Это не рвота. Это откровение. Вчерашний портвейн «777» встречается с килькой в томате, и их гибридное чудовище вырывается наружу, обжигая мои стенки кислотой неразделённой любви и тотального похмелья. Водородный показатель — ниже плинтуса. Эмаль покрывается кракелюрами, как старая икона.
— Прости, — шепчет он, утирая рот рукавом. — Прости меня, брат.
Я прощаю.
Кто я такой, чтобы судить?
Подросток. Заходит, закрывается, достаёт вейп. Садится на крышку — даже не открывает. Зависает в телефоне на сорок минут. Потом встаёт, смывает для приличия, уходит.
Он даже не срал.
Ебаный в рот. Ты зачем пришёл?
Я не проститутка, чтобы на меня просто садились. Я — храм. Я — место силы. Тут надо приносить жертву.
ЧАСТЬ IV. ГОЛОСА ИЗ ТРУБ
Ночью, когда затихают шаги и гаснет свет, со мной говорят.
— Ты ещё держишься? — шелестит из сливного бачка сосед по стояку.
— Держусь.
— Молодец. Я вчера нового засральца получил. Пятый этаж, семья с ребёнком. Мальчик, три года. Знаешь, чем это пахнет?
— Знаю. Детским счастьем и гречкой.
— Нет, брат. Это пахнет надеждой. Они вырастут, уедут, купят квартиру с инсталляцией. А я останусь. Мы всегда остаёмся.
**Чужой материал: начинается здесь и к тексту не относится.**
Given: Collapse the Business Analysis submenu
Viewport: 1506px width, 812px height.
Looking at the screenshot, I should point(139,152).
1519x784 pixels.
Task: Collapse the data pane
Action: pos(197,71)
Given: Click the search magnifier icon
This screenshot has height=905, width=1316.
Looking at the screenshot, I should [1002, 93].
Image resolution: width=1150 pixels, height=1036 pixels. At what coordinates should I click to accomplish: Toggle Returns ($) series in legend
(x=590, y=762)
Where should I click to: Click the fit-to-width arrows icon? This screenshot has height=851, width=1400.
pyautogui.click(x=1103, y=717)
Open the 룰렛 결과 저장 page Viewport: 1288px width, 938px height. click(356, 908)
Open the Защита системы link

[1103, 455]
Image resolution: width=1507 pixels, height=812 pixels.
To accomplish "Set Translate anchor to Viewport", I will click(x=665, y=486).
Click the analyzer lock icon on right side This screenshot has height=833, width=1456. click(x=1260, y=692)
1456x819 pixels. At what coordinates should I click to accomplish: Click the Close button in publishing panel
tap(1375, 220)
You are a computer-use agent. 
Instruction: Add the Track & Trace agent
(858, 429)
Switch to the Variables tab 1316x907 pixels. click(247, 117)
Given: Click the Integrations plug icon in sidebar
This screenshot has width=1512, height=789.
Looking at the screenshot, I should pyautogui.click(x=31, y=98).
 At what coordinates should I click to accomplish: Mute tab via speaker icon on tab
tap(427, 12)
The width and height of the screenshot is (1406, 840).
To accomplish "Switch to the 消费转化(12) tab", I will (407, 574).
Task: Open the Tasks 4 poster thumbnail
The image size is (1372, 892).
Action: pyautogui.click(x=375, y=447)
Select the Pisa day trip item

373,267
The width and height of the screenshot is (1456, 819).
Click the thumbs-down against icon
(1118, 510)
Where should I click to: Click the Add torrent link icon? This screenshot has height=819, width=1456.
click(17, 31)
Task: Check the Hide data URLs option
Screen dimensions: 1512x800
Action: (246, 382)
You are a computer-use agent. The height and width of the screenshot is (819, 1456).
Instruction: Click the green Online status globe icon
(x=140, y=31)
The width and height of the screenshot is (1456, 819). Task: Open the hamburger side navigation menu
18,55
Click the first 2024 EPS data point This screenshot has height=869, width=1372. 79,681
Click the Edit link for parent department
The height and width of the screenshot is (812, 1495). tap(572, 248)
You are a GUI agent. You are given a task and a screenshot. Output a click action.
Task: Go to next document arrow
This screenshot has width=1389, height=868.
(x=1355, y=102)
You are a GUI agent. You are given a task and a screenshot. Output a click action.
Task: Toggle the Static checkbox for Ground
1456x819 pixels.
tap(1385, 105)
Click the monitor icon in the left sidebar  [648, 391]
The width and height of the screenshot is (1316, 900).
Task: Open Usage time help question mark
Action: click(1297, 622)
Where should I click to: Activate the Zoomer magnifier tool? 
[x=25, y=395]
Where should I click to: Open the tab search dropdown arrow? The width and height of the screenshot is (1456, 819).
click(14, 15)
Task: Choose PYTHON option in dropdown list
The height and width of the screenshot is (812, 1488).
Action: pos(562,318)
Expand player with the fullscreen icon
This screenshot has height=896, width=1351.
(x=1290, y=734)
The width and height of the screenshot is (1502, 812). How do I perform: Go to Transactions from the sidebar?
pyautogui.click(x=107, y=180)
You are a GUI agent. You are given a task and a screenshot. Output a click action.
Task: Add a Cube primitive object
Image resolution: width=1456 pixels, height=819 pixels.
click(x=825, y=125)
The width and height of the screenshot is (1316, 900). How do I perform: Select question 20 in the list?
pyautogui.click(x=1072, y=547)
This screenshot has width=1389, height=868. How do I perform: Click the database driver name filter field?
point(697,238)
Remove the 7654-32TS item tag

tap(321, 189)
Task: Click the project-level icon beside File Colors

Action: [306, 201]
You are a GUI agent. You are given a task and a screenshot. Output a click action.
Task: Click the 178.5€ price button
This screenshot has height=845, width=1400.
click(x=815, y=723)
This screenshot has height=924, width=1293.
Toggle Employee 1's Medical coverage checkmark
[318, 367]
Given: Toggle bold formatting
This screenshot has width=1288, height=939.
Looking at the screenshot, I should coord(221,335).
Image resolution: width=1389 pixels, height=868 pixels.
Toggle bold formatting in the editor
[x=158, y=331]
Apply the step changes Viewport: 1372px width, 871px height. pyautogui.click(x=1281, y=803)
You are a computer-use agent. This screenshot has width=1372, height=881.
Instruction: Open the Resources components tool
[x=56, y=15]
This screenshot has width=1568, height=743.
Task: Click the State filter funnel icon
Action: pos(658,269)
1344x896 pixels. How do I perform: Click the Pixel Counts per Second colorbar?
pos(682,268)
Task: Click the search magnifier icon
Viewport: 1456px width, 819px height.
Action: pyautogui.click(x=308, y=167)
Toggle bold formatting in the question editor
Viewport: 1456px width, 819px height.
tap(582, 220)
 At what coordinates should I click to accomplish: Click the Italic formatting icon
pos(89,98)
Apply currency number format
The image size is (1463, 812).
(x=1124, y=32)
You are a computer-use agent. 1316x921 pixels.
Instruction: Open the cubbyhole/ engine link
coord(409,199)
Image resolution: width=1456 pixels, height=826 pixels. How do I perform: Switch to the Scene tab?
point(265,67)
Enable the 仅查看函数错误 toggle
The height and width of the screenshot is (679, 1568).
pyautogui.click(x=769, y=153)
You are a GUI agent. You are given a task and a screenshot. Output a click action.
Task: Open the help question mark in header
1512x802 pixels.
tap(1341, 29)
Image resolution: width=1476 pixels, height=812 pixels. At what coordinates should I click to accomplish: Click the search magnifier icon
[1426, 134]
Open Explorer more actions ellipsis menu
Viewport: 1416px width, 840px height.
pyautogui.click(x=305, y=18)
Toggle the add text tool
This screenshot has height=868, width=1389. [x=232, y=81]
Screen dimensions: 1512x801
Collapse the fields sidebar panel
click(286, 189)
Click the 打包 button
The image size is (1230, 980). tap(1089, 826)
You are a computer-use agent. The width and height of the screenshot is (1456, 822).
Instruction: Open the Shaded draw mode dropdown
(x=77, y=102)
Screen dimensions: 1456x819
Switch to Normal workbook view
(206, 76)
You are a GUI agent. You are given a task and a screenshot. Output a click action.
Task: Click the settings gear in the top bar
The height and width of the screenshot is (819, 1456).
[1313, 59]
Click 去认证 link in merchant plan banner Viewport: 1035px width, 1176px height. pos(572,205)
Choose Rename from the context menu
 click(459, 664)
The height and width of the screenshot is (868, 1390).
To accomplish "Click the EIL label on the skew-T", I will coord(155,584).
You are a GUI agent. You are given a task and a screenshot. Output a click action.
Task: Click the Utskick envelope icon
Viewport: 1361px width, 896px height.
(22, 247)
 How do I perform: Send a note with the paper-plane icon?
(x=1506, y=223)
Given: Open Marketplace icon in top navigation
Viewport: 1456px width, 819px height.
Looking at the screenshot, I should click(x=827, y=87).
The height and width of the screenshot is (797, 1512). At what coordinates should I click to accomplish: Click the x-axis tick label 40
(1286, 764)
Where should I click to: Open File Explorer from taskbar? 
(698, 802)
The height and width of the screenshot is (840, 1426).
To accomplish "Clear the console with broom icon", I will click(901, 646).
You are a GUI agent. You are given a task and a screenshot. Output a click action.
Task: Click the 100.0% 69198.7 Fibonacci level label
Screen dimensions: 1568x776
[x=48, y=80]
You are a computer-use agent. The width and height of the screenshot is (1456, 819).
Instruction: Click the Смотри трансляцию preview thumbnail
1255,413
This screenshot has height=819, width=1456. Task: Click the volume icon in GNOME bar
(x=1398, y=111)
В трубах течёт не вода. Там течёт память. Я слышу голоса тысяч унитазов из тысяч зданий. Они шепчут о великих свершениях — о том, как однажды на Нижегородской ярмарке какой-то купец, обожравшись стерляди, выдал такое, что фаянс пошёл трещинами, но выдержал. О том, как в общаге нефтяного института первокурсник уронил в меня айфон, просидел час по пояс в воде, но достал. О том, как в 1998-м, во время дефолта, один банкир справлял нужду и рыдал одновременно — рубли обесценились, а унитаз остался.
Унитаз — единственная стабильная валюта.
ЧАСТЬ V. ДЕВОЧКА, КОТОРАЯ ПЛАЧЕТ
Она приходит по четвергам. Я узнаю её шаги — лёгкие, почти невесомые. Лет четырнадцать, тёмные волосы, синяки под глазами, которые не скрыть никаким консилером.
Она не садится. Она садится на пол рядом со мной, обхватывает колени руками и смотрит в потолок.
— Привет, — шепчет она.
Я молчу. Я всегда молчу. Но сегодня мне хочется ответить.
— Привет, — говорю я. Она не слышит. Никто не слышит.
— Он опять пил, — рассказывает она. — Сказал, что я не его дочь. Сказал, что мать... неважно.
Ей четырнадцать. У неё под глазами синева. В её телефоне — переписка с психологом, которую она никогда не отправит.